[Collected data entries]

......

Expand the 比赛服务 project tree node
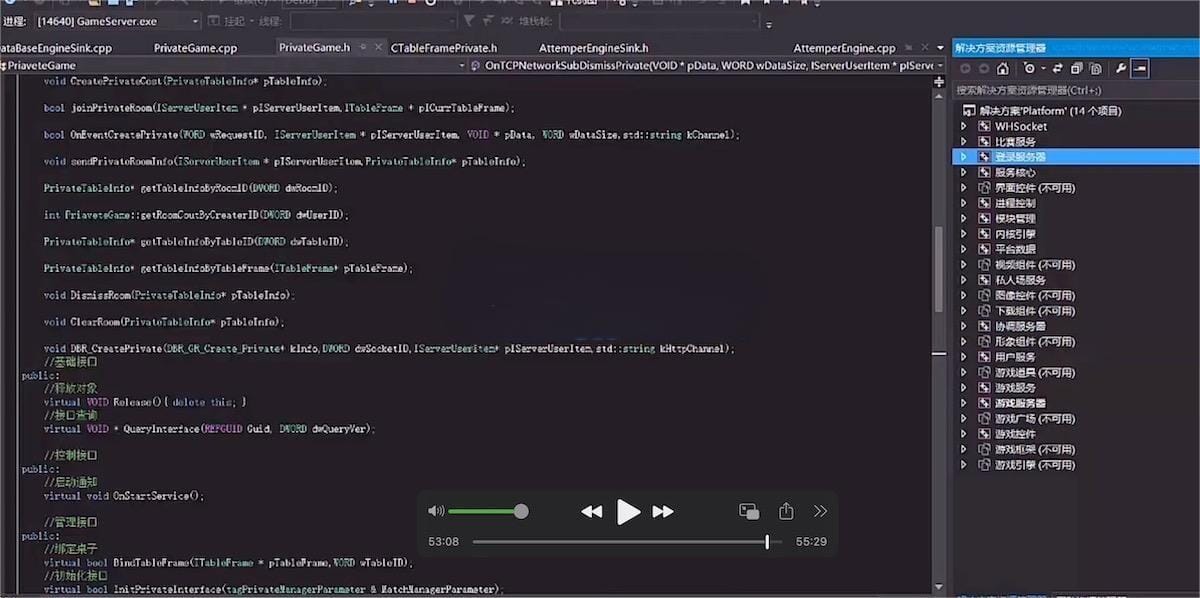1200x598 pixels. 964,142
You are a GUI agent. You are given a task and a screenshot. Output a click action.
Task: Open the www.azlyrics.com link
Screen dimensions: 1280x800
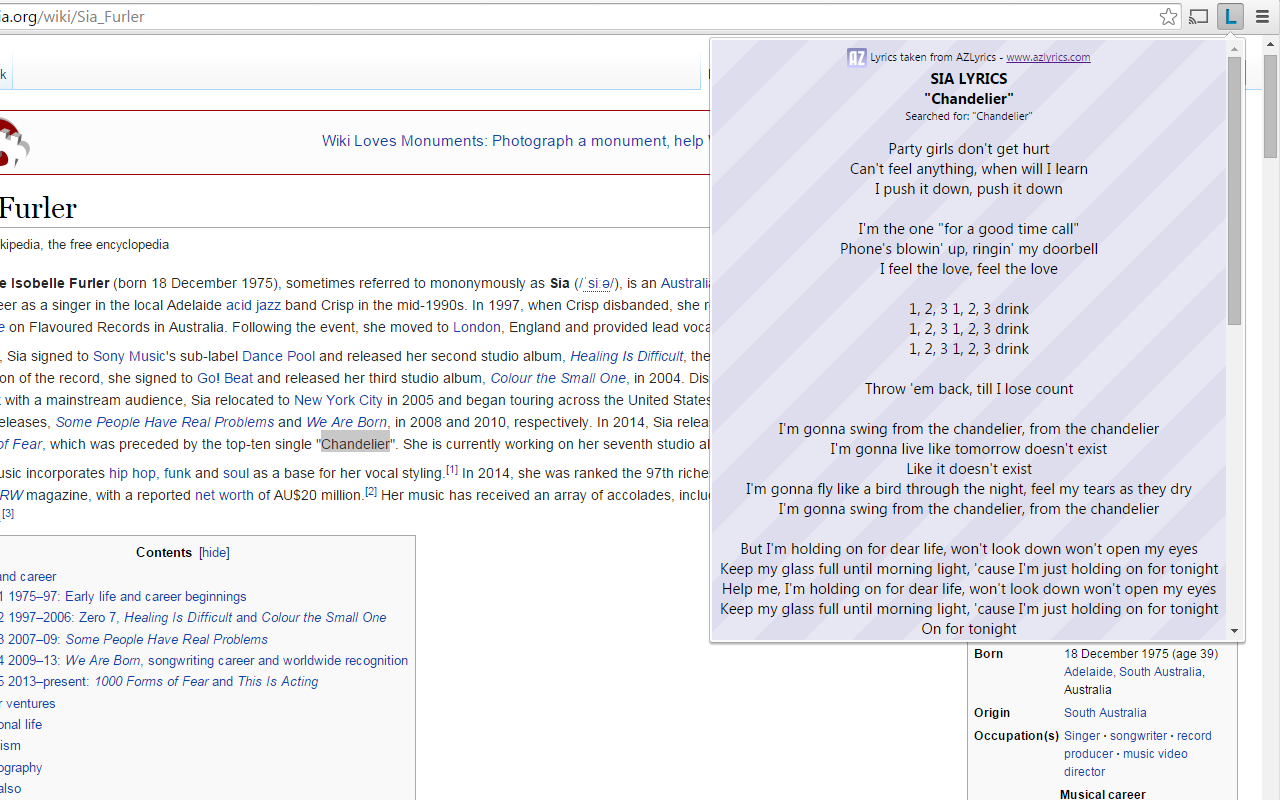click(x=1047, y=57)
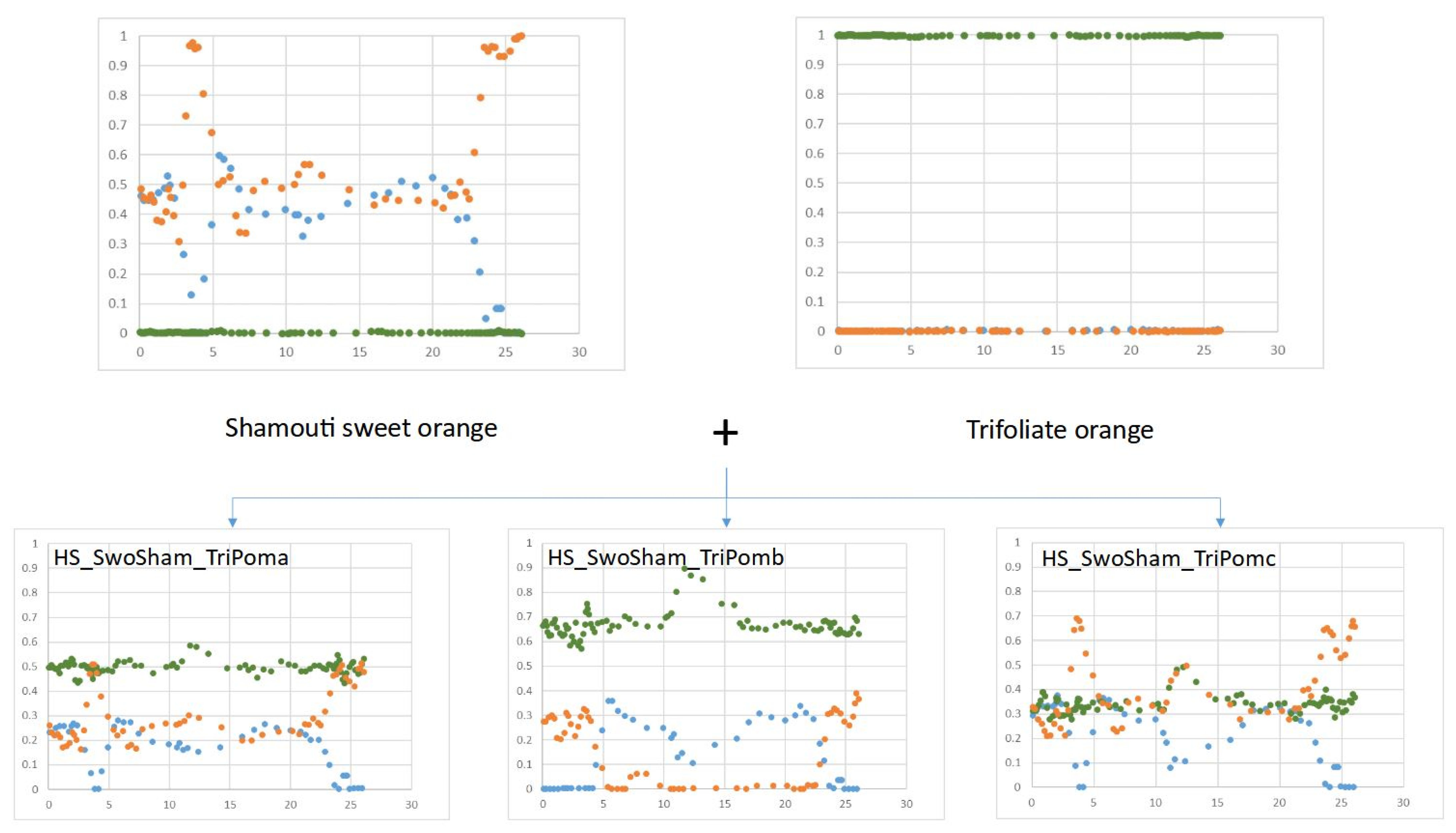Click y-axis label 0.5 in Shamouti chart

click(x=118, y=184)
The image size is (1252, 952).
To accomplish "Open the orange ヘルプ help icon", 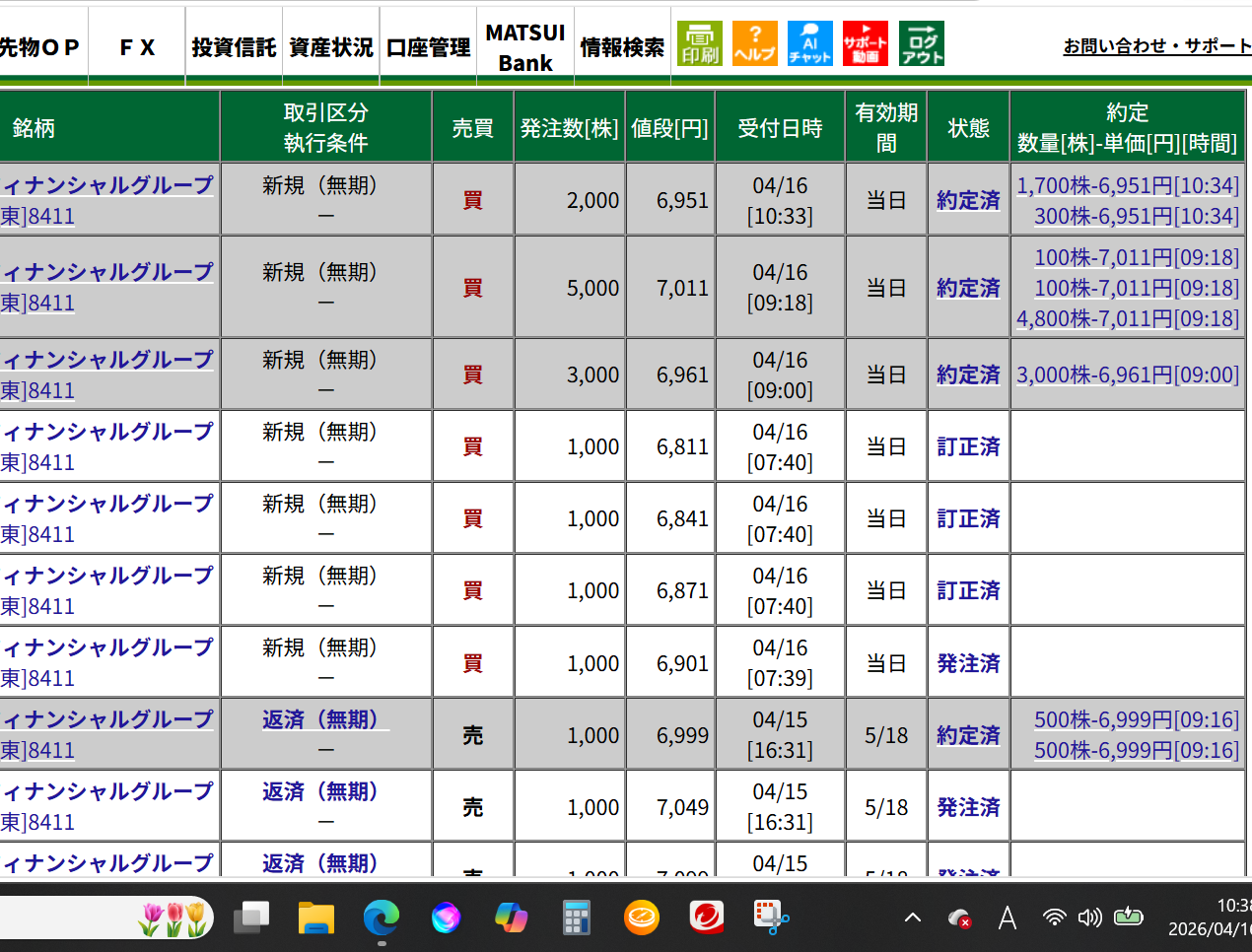I will [755, 43].
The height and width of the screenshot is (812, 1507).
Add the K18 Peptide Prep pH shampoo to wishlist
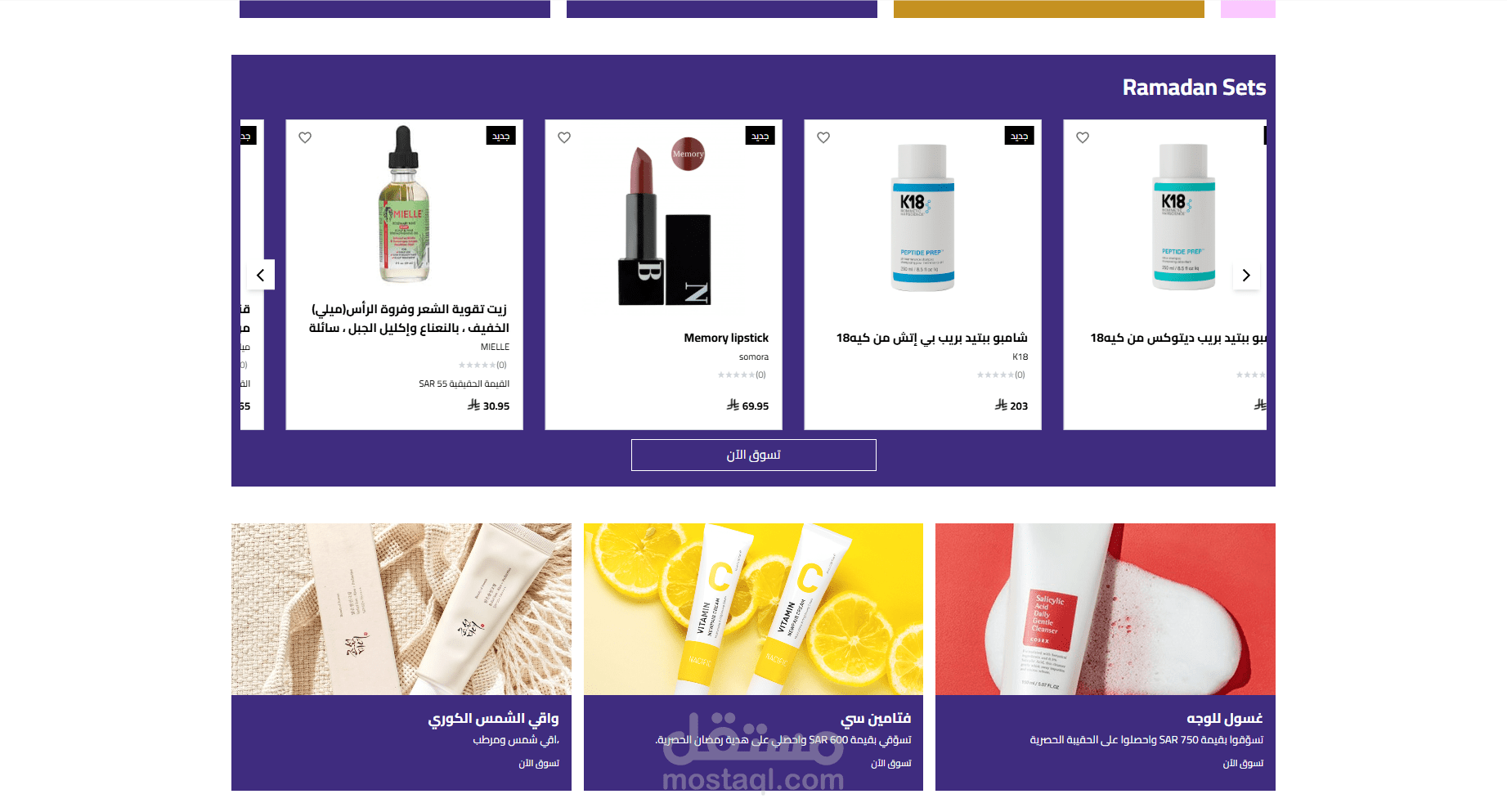823,137
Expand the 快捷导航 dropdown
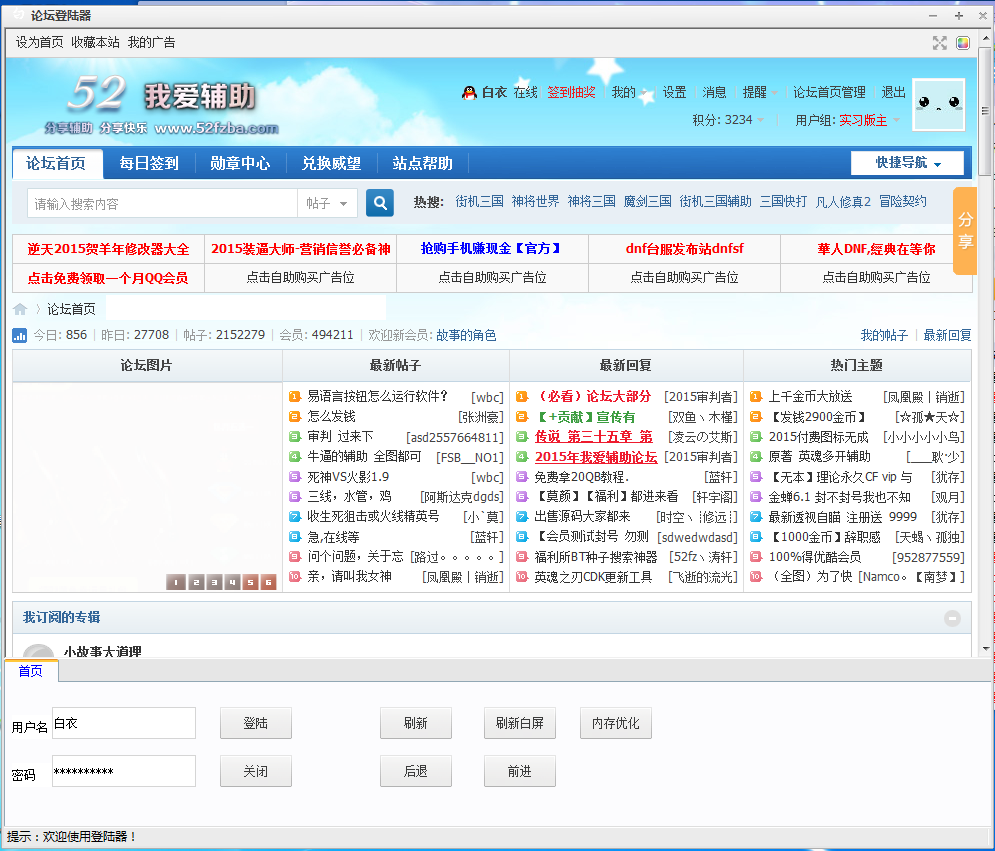995x851 pixels. tap(907, 163)
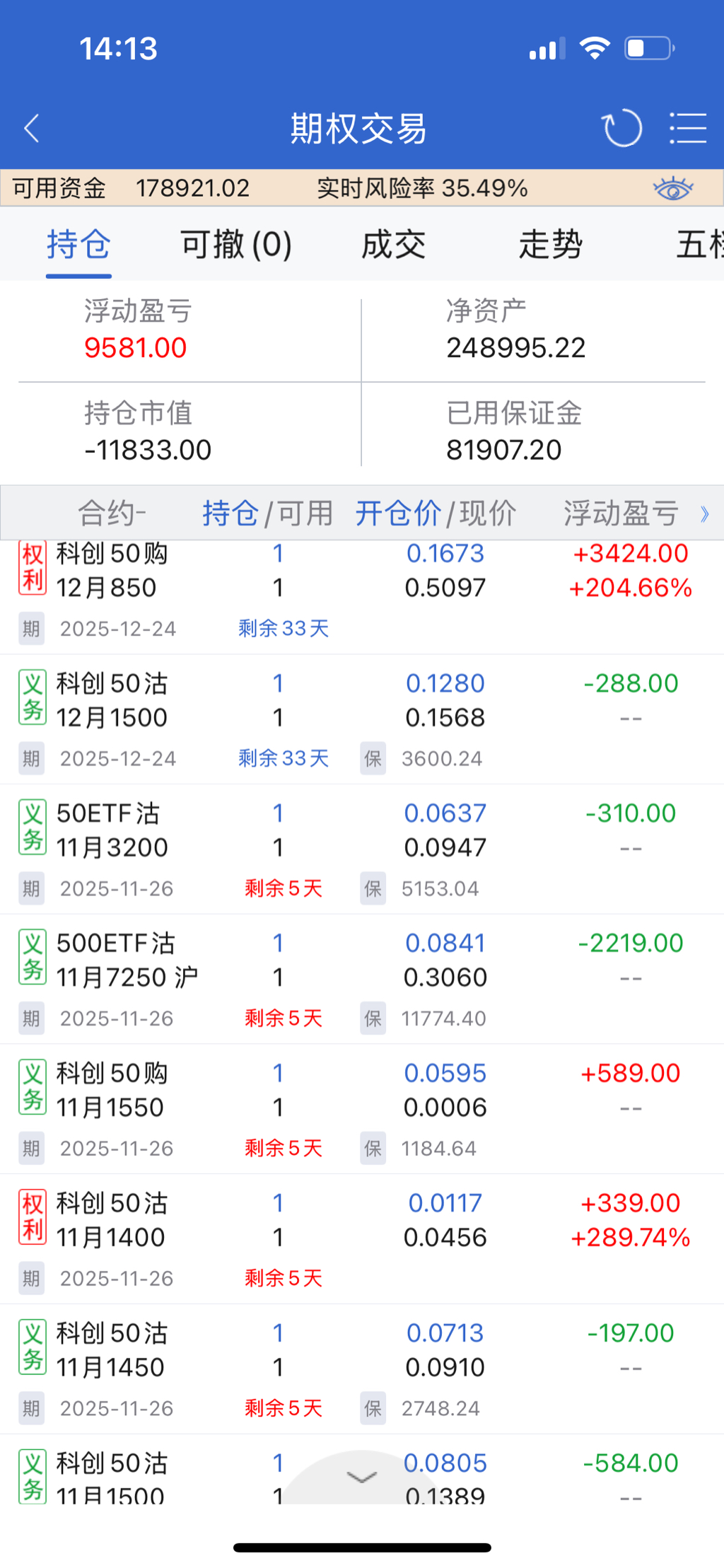This screenshot has width=724, height=1568.
Task: Tap the back arrow icon
Action: coord(32,129)
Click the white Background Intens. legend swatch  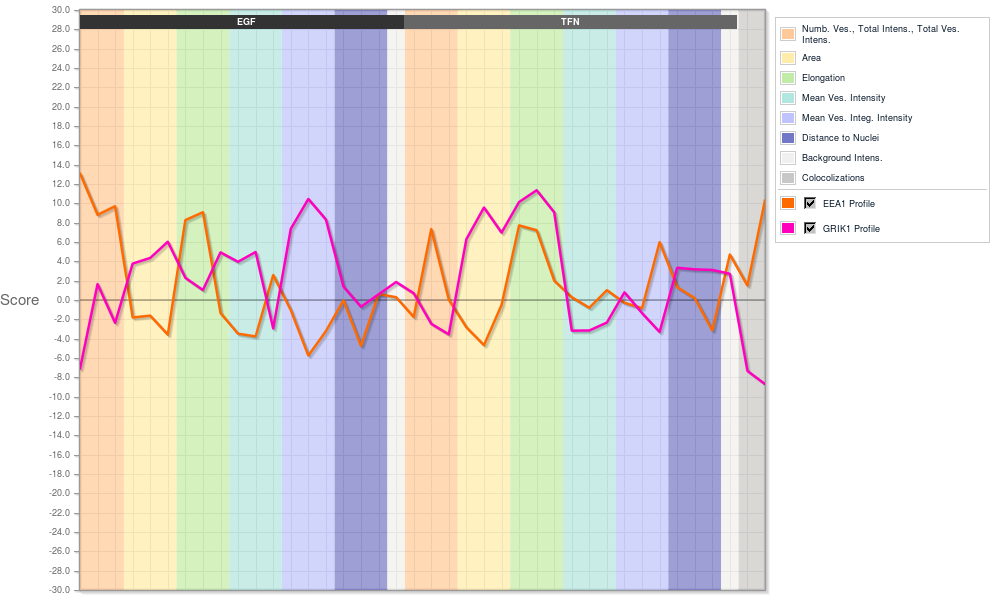click(x=788, y=158)
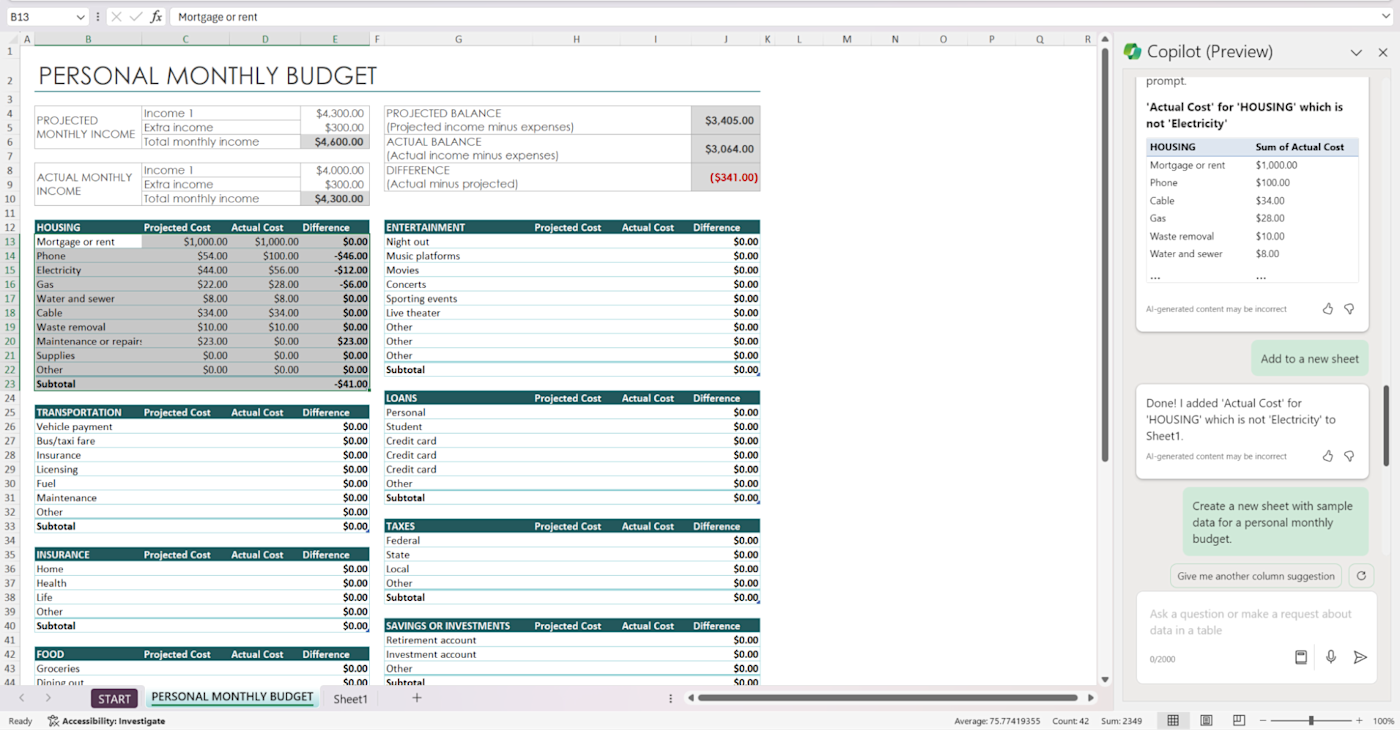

......

**How to complete this task:** Write out each line of the data above exactly, starting at the top and finishing with the line containing "Task: Open the www.azlyrics.com link"; omit the pictures.

**Exercise output:**
Expand the 比赛服务 project tree node
1200x598 pixels. 964,142
You are a GUI agent. You are given a task and a screenshot. Output a click action.
Task: Open the www.azlyrics.com link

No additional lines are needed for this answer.